## Exercise set
1 > In the article on Austin kindness during COVID-19, why does it suggest writing online reviews for favorite businesses? Answer in one to three sentences.
2 > According to the article on Austin kindness during COVID-19, how many meals had Crema Bakery served to people in need?

## Given text
□ □ □ □

Everything feels like life has been upended, but people in Austin have a wonderful way of looking out for each other. I’m here to spread a little joy and information, as I chronicle some of Austin’s stories of kindness and hope in the face of COVID-19.
There’s only one way we’ll to make it to the other side of this, and that’s together (though physically alone). One piece of advice from Mister Rogers, though initially aimed at children, is still comforting:
When I was a boy and I would see scary things in the news, my mother would say to me, ‘Look for the helpers. You will always find people who are helping.’
-Mister Rogers
There are businesses and people out there being awesome. I see people ordering to-go food and buying gift cards from local restaurants, starting Facebook pages and GoFundMe campaigns to support out-of-work service industry folks, musicians, artists, or temporarily shuttered businesses. Folks are sewing homemade masks to donate, and fostering hundreds of animals as shelters have shut down for daily business.
Yes, there are scary, frustrating, and maddening things going on. But there are also many kind, generous, and hopeful things going on, too. It helps my heart to seek out and focus on the good. How about you?
Remember, you can participate in many of these initiatives by donating (though you don’t have to, and shouldn’t if your financial situation is suddenly shaky or uncertain). Consider writing online reviews for your favorites, so more people can discover these businesses when they reopen fully.
1/ Crema Bakery
This tiny but fierce bakery and cafe in south Austin was one of the very first small businesses offering free meals for the needy as long as they lasted. As of this writing, Crema Bakery has served more than 450 meals to those in need. The small business also shifted to include a popup market for produce and other essential needs. They are doing this no matter what, for as long as they can.
Crema Bakery has also offered up its own “imperfect produce” for free. This is produce that is so ripe or unpretty they can’t sell it. It’s still edible, though, and can be a source of nutrition for those in need. Follow social media to see when Crema has produce available.
If you want to offer support, then please donate to the cause! Crema also has adorable cookie-decorating kits and Easter egg mini-cake decorating kits for sale. Fun for the whole family!
2/ Tso Chinese Delivery
Tso Chinese Delivery makes and delivers fresh, delicious Chinese food. It’s super delicious, and now the business is being super supportive of our community!

□ □ □ □

## Provided material
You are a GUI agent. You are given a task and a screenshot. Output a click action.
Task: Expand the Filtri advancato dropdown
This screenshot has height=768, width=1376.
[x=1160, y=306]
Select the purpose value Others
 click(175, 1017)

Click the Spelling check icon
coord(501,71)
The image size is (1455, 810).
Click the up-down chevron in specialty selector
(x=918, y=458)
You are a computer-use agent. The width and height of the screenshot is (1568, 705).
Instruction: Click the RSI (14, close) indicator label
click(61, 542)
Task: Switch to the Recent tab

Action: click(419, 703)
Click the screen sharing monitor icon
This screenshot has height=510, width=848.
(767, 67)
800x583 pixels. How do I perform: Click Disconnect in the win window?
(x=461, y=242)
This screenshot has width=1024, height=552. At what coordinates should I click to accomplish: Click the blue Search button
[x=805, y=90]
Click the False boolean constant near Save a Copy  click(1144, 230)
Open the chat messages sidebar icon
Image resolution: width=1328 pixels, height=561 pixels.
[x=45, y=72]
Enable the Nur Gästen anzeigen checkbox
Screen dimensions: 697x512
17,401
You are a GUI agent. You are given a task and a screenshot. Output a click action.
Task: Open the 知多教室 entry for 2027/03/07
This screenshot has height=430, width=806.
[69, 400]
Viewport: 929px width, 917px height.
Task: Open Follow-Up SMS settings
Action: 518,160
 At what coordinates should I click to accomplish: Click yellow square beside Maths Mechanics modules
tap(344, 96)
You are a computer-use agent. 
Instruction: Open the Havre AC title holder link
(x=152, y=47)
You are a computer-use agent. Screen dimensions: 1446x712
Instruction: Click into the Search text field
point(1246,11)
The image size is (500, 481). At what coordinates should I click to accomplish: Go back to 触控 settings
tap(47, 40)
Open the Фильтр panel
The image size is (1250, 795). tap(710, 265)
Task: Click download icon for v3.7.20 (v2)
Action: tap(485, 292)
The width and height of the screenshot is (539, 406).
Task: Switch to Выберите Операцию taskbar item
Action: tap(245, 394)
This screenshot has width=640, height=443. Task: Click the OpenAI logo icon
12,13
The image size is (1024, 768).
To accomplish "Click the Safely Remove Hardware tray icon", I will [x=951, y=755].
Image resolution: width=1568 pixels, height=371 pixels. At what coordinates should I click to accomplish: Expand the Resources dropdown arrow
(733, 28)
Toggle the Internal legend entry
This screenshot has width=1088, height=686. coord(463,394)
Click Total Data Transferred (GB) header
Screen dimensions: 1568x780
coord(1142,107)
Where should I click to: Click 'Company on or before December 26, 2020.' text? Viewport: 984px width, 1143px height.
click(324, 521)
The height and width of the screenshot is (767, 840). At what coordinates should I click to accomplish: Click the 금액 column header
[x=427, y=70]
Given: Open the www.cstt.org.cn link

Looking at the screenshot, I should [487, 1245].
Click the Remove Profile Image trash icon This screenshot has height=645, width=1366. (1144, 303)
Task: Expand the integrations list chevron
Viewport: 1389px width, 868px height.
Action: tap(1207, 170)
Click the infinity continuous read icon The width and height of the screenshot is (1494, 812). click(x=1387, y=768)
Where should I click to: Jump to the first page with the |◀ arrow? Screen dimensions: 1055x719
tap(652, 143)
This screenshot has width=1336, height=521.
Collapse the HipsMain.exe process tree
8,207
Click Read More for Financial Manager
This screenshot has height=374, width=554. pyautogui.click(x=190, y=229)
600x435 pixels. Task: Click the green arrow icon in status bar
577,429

□ □ □ □

## Responses in order
1 > Online reviews help more people discover these businesses when they fully reopen.

2 > More than 450 meals.